Roundabouts (2)

by Keith Gambles on October 21st, 2018

ROUNDABOUTS

Do You find Roundabouts confusing?

A lot of people do, hopefully this blog post should help to put you on the right track. The YouTube video [https://www.youtube.com/watch?v=o9dE4-uA8H0&t=262s] is for the Black Boy Roundabout in Reading, and the principles are the same for most Roundabouts, its just a case of thinking about, behind you, in front of you, and either side of you before you do anything.

Position, Mirror (including blind spot checks), signal, speed and Manoeuvre. Always double check your mirrors twice, things change fast when you are on a fast road, more checks mean that you are making sure you know exactly what is going on around you. Once you are aware of that, it becomes easier to avoid confusing others.

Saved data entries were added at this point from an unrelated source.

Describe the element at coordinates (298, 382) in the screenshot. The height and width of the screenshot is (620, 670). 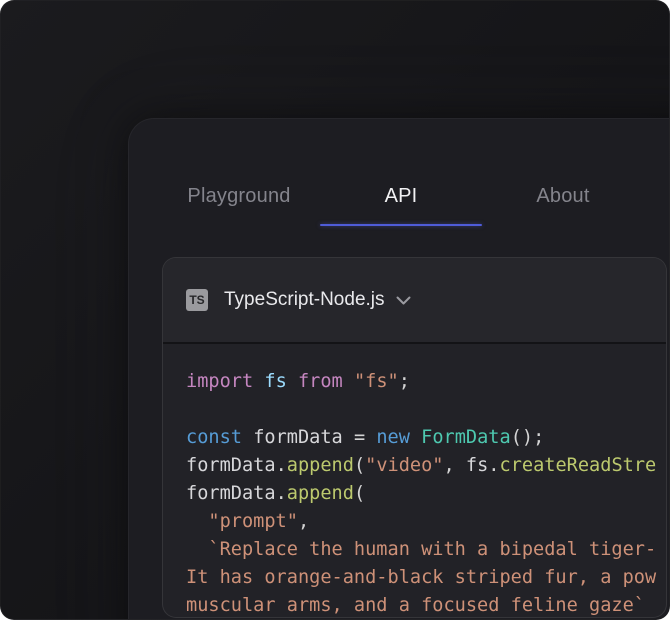
I see `code-line: import fs from "fs";` at that location.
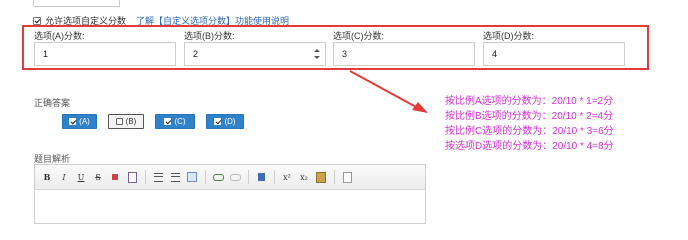  What do you see at coordinates (384, 90) in the screenshot?
I see `arrow-line` at bounding box center [384, 90].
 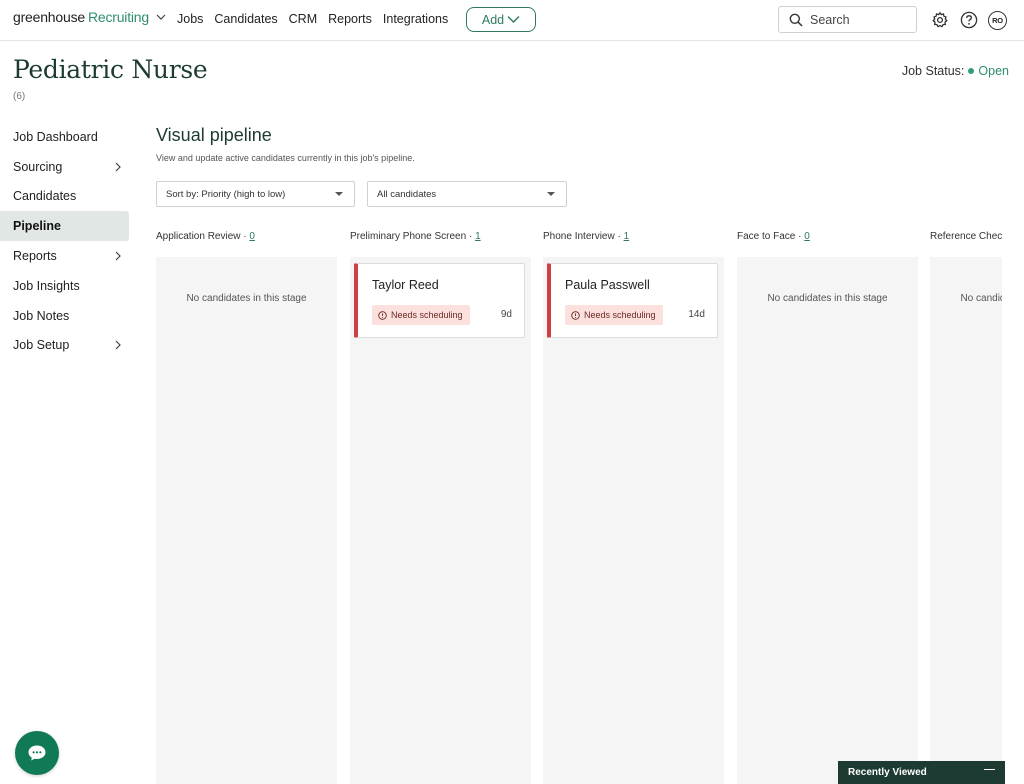 I want to click on sidebar-item-candidates: Candidates, so click(x=64, y=197).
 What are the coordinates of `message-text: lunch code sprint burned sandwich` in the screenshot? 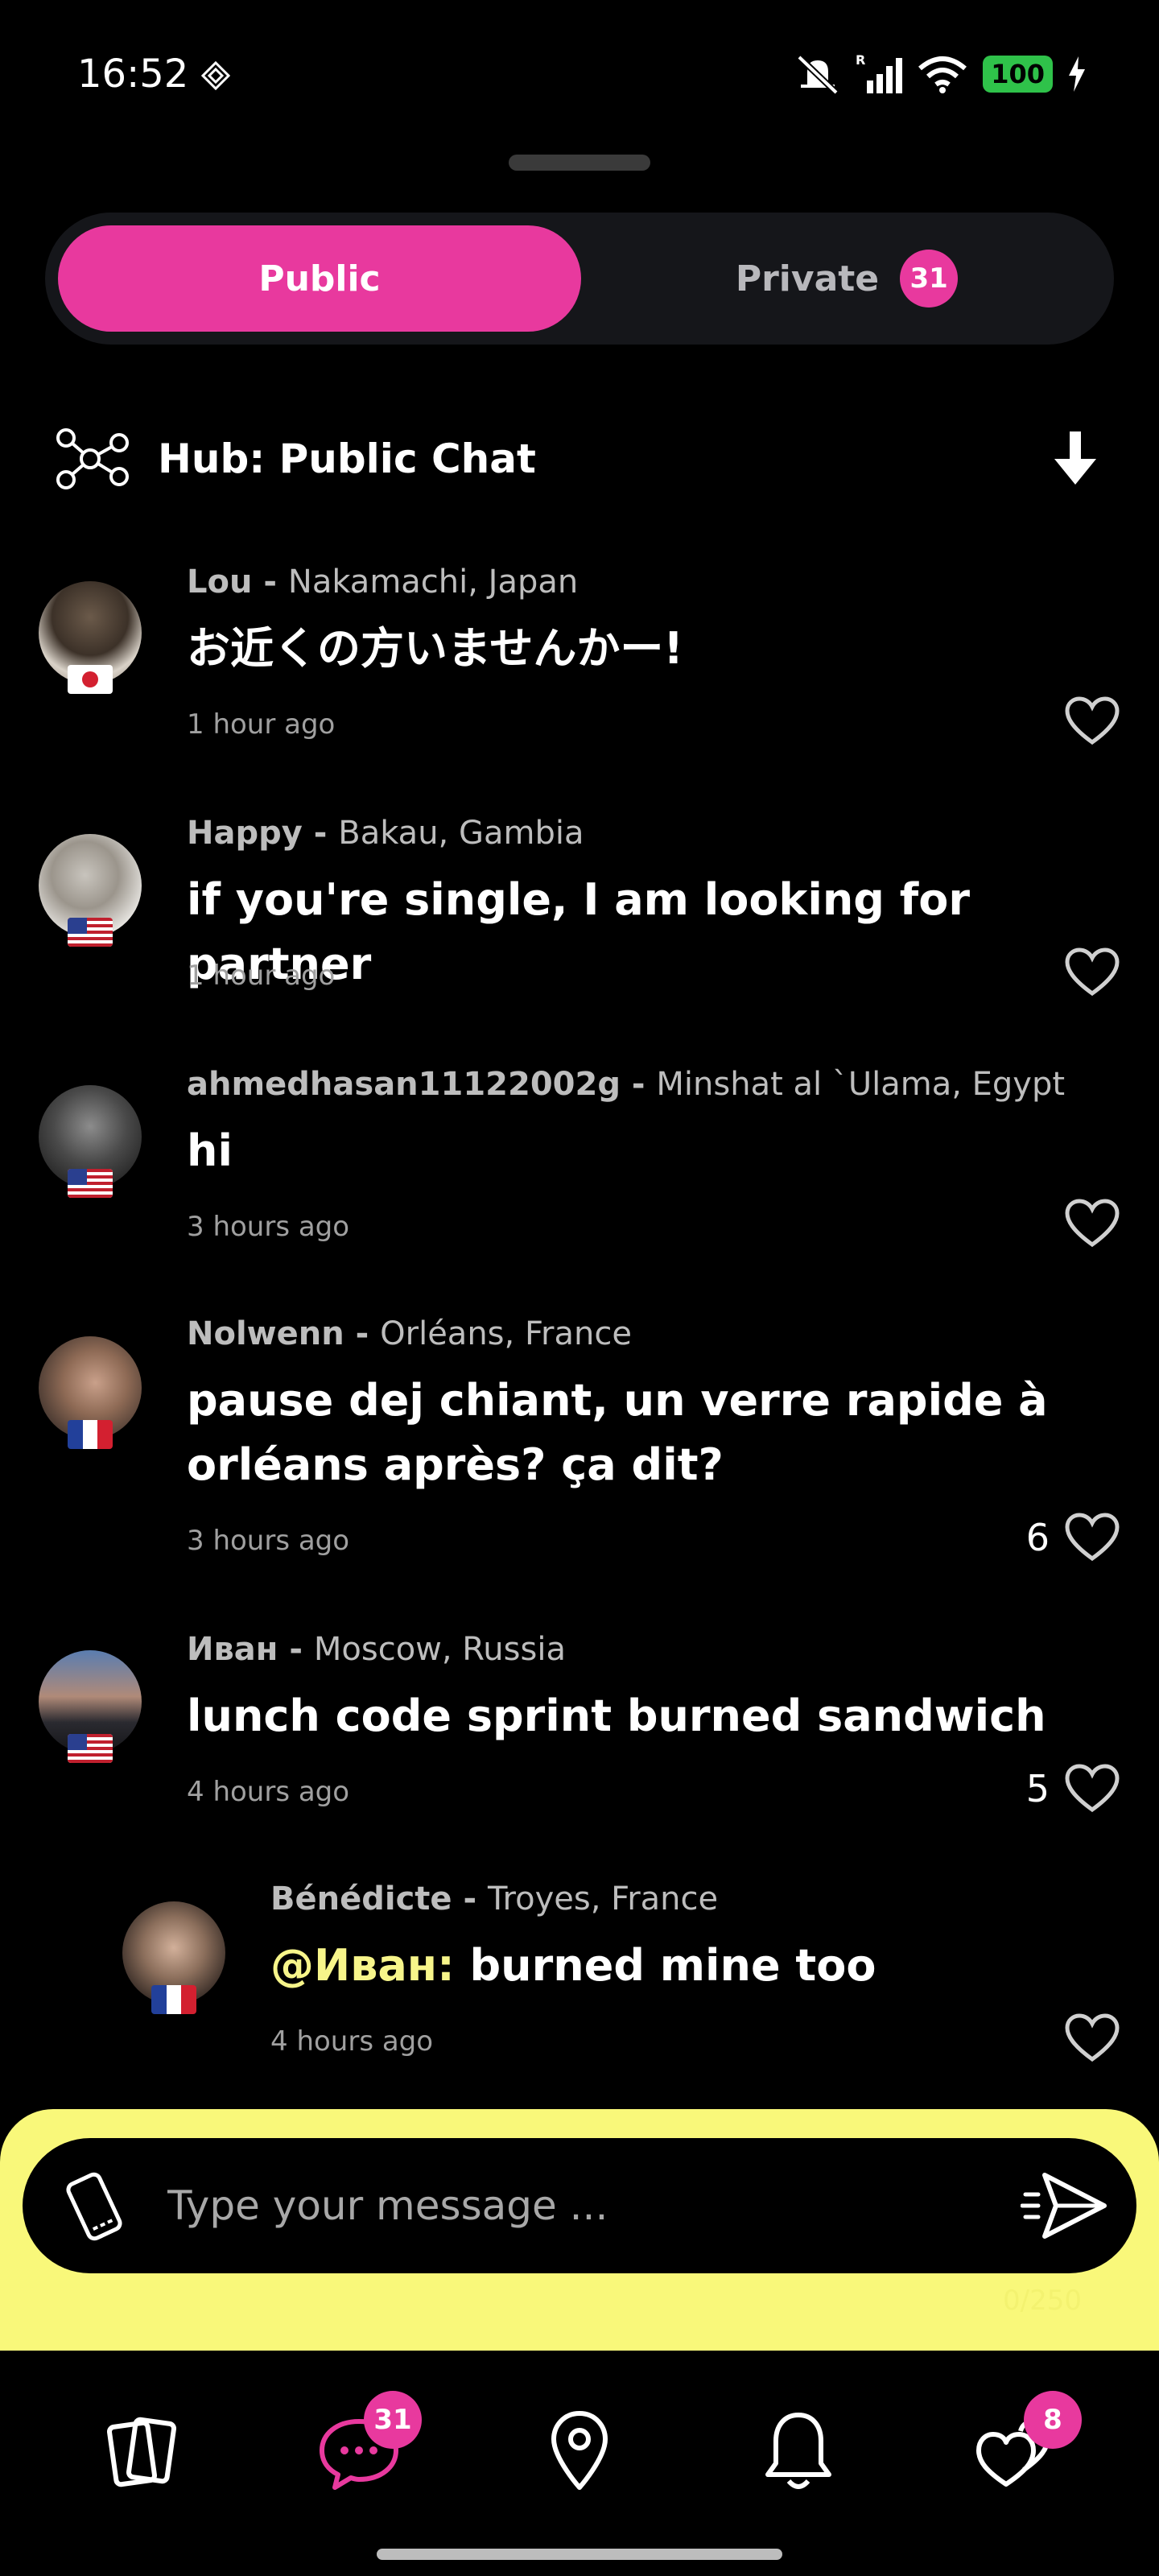 It's located at (616, 1716).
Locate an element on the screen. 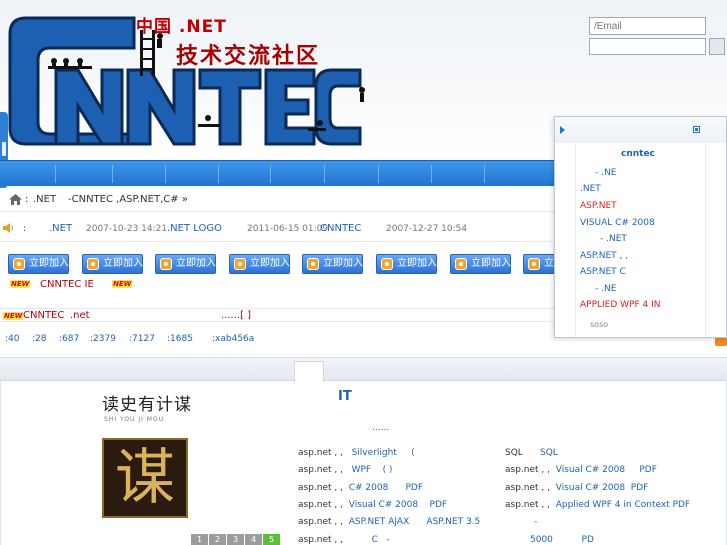 The width and height of the screenshot is (727, 545). group-info-row: NEW CNNTEC IE NEW is located at coordinates (278, 285).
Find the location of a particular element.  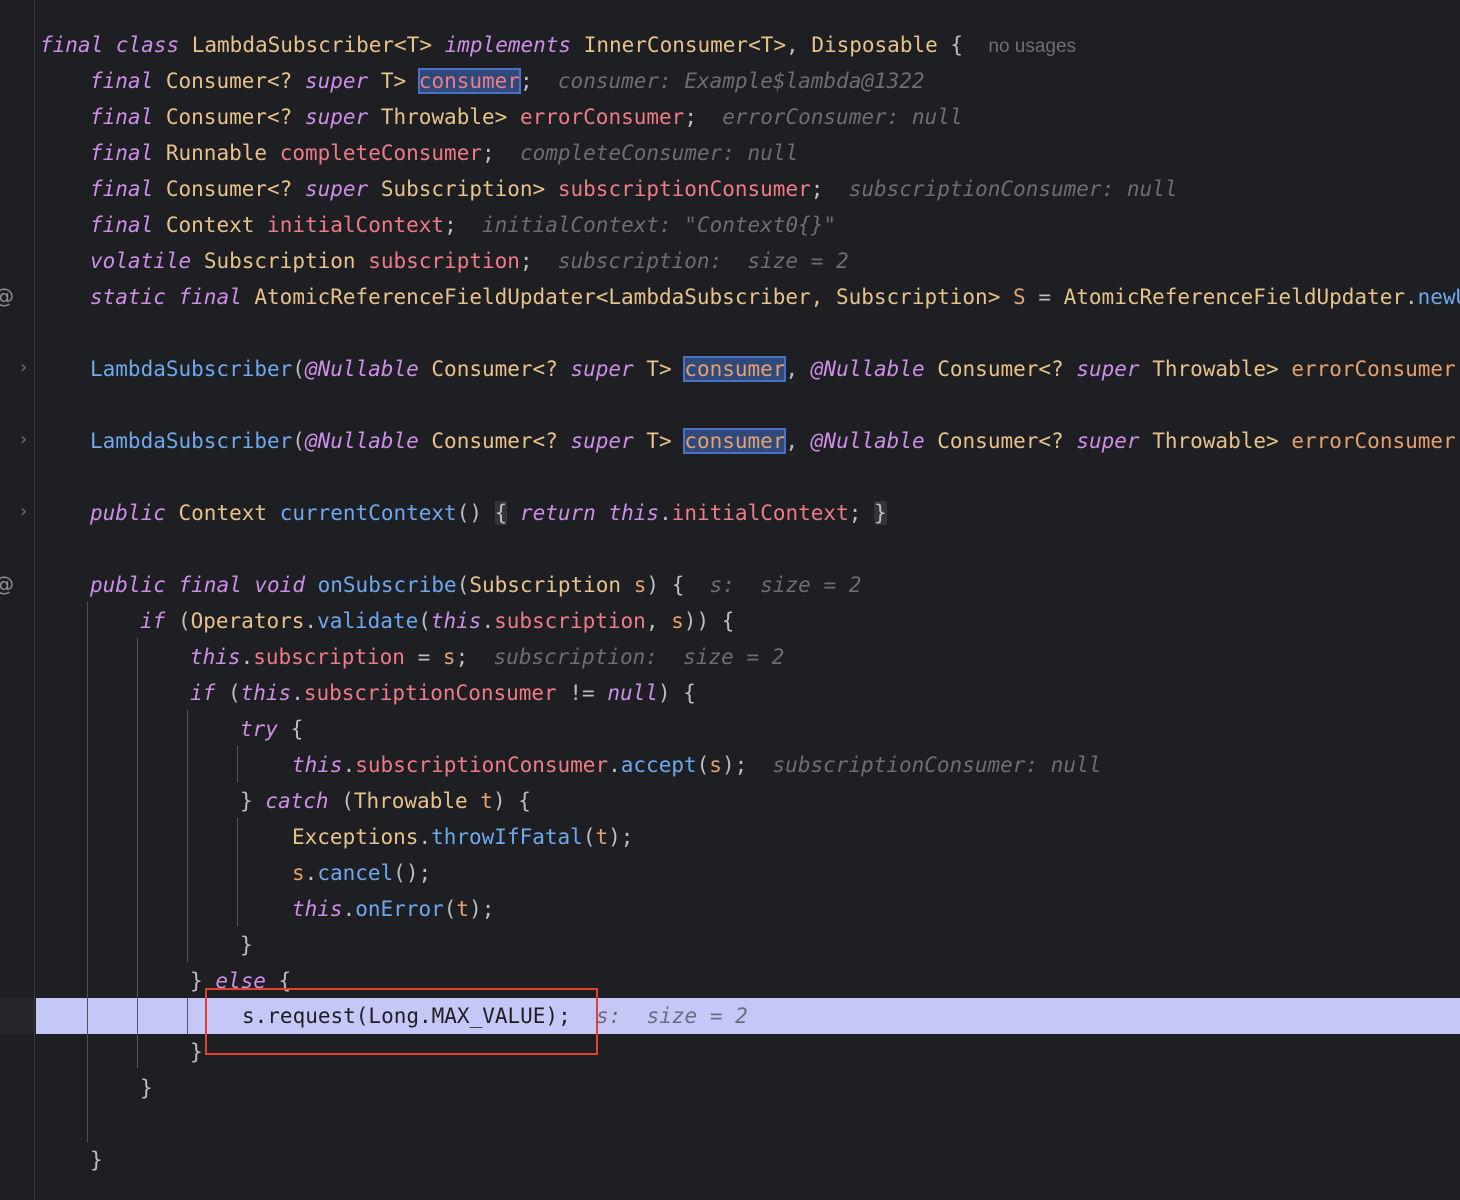

keyword: public is located at coordinates (128, 585).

People very often forget that there are people on their inside whilst negotiating a Roundabout, and also seem unable to read the lane markings that are there to help you.

It’s confusing and even more so if you are not entirely sure where you are headed. If you end up in the wrong lane, continue in that lane until you can correct what you have done safely.

Take a look at the Video, it is 15 minutes long and narrates you from every joining point to every exit point about what you should do as a driver. In essence if you follow the lane markings where they go, you should not go off course or cause any significant confusion, however, that does not mean that the person in front or behind has any notion of these things!

In essence if you follow the lane markings where they go, you should not go off course or cause any significant confusion, however, that does not mean that the person in front or behind has any notion of these things! They should, but that doesn’t mean you should trust that.

Have you looked at the Highway Code recently and read what it says about Roundabouts there? Read this [https://www.highwaycodeuk.co.uk/roundabouts.html] first and then take another look at the video.

The video is the starting point for any Roundabout, and should be followed no matter whether it is a full size roundabout or a mini roundabout.

Always remember that you give way to the right? If everyone remembered that piece of information and slowed down, roundabouts would work how they are supposed to.